Since I wrote The Haunter in the Dark, my appreciation of Lovecraft’s stories has changed considerably. I find myself unable to simply read one of these tales; I have to take a mental scalpel to them to slice them into gameable slivers and chunks. I still enjoy the stories; I actually feel like I’m getting more enjoyment out of reading each one because of the extra layer of activity. As The Cthulhu Hack: The Haunter of the Dark suggests, I find I now read each story a couple of times and come away the second time with a wealth of ideas, potential gameable material and a lot of questions.
When I prepared Thro’ Centuries Fixed for publication, I presented it in a format with a wide margin on one side. While I’m not 100% committed at the moment to the idea of this being a physical print product, I am 100% certain it isn’t quite finished yet. I have the need to fill that margin with notes.
I’m re-reading the source story for the third time.

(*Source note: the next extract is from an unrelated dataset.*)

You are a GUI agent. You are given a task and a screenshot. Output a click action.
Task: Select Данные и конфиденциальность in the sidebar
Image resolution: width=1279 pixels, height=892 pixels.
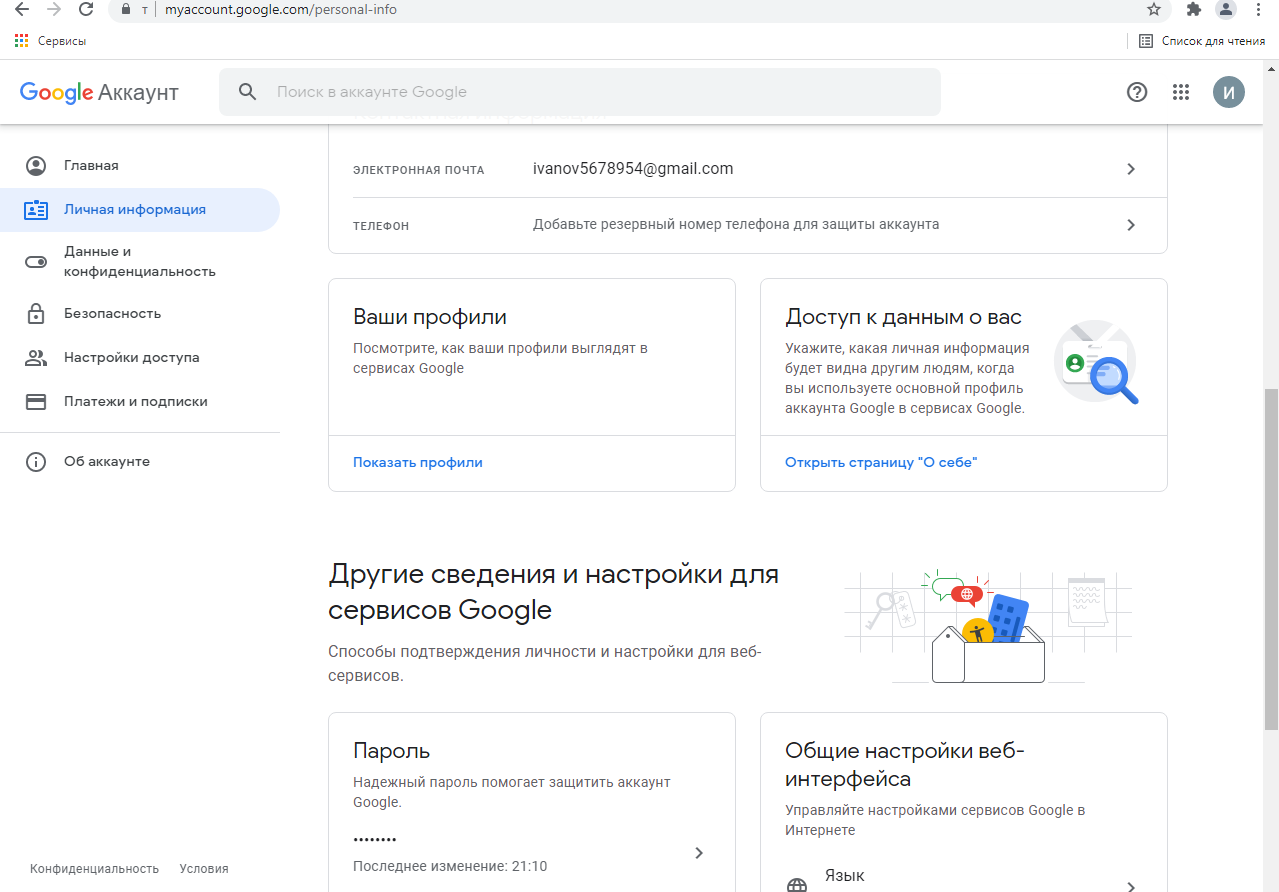tap(139, 262)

I have thoughts. I’m certain to find facets that warrant dwelling on, extrapolating from, and expanding along new lines. While this modern adventure has one-shot written all over it on first read-through, I think it also has the potential to kick off a campaign. The weird thing about the campaign angle for me is that this could be a campaign with the characters – or it could be a campaign that follows on from the premise and purposes established, but using other characters.
As I explain in Haunter, you should always keep notes when you’re reading or have a highlighter handy. I have two copies of this adventure printed out and plan to have it looking like my copy of Lovecraft’s The Haunter of the Dark in no time at all. I try to scatter pens around the house specifically to facilitate and accommodate my need to annotate – else I fear I’m going to forget something before I have time to take note.
I think it might be too fresh to start citing ideas here – because I wouldn’t want to spoil it for anyone playing it. Instead, the campaign ideas and possible cross-reading / viewing will get themselves a place in those margin notes I haven’t finished writing yet.
Now you know. When you print it out at home and wonder why I’ve left all that white space, you can be assured that it won’t all remain open and airy forever. I have marginalia incoming.
And, for that matter, by leaving those wide margins I’m empowering you to fill them.
UPDATE: The current version of Thro’ Centuries Fixed includes extensive new margin notes, a map of the adventure site, and tweaks to the text.